**Your task**
Pull out every line of the material below that contains the string "resolution", matching case exactly.

**Source records**
────────────────
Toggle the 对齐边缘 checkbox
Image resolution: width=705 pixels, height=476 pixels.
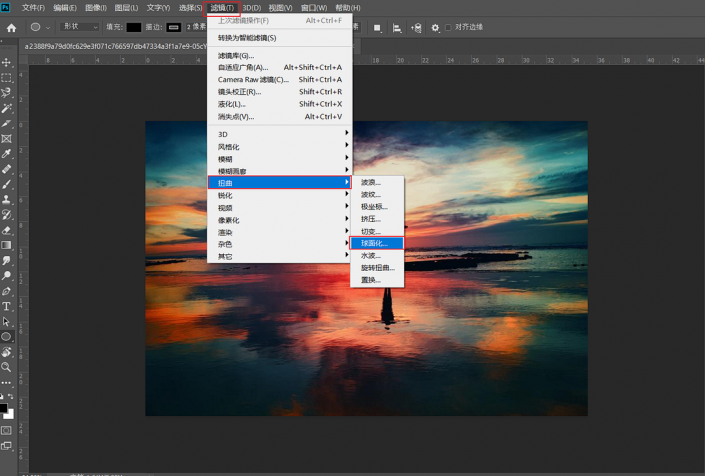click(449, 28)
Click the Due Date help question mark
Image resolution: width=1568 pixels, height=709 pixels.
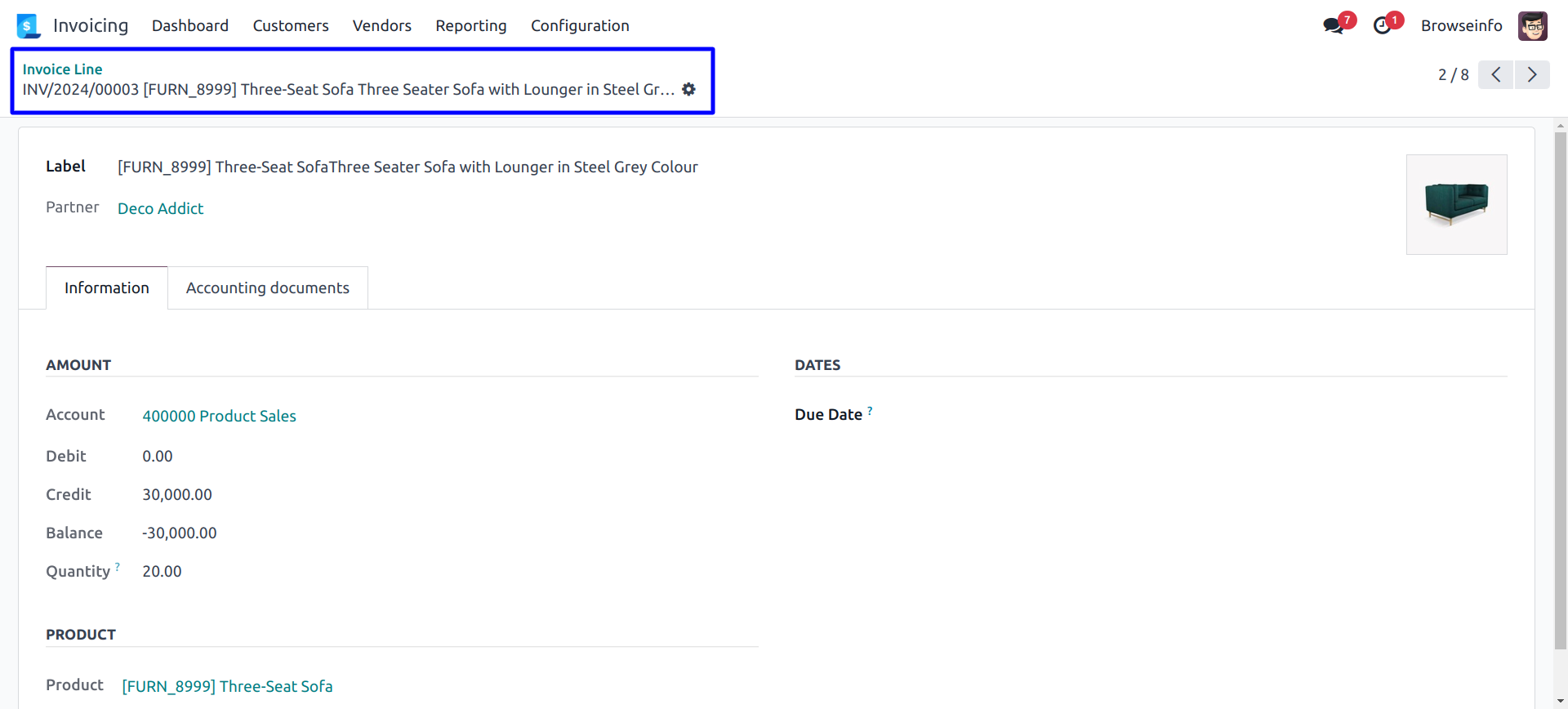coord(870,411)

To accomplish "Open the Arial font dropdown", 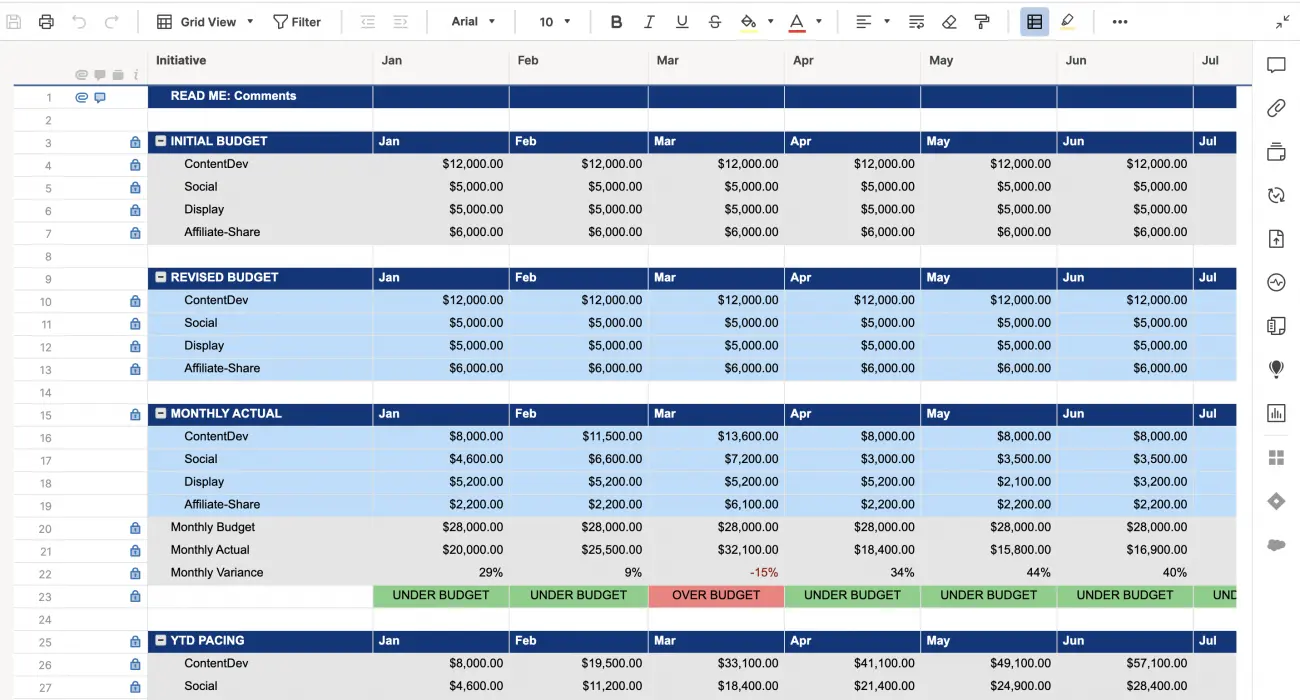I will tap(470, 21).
────────────────
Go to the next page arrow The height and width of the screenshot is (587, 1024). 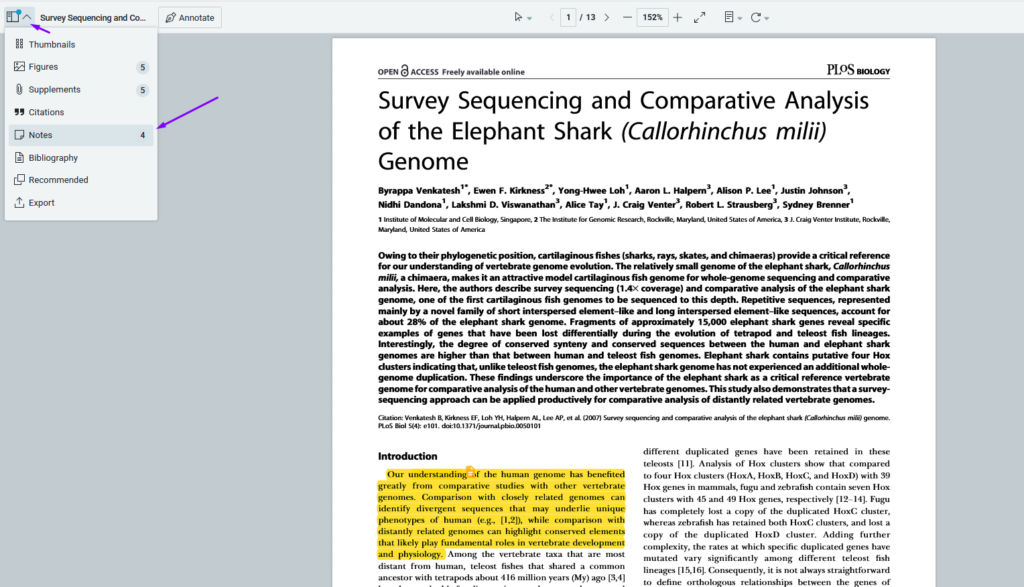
────────────────
**Exercise result**
Image resolution: width=705 pixels, height=476 pixels.
Image resolution: width=1568 pixels, height=709 pixels.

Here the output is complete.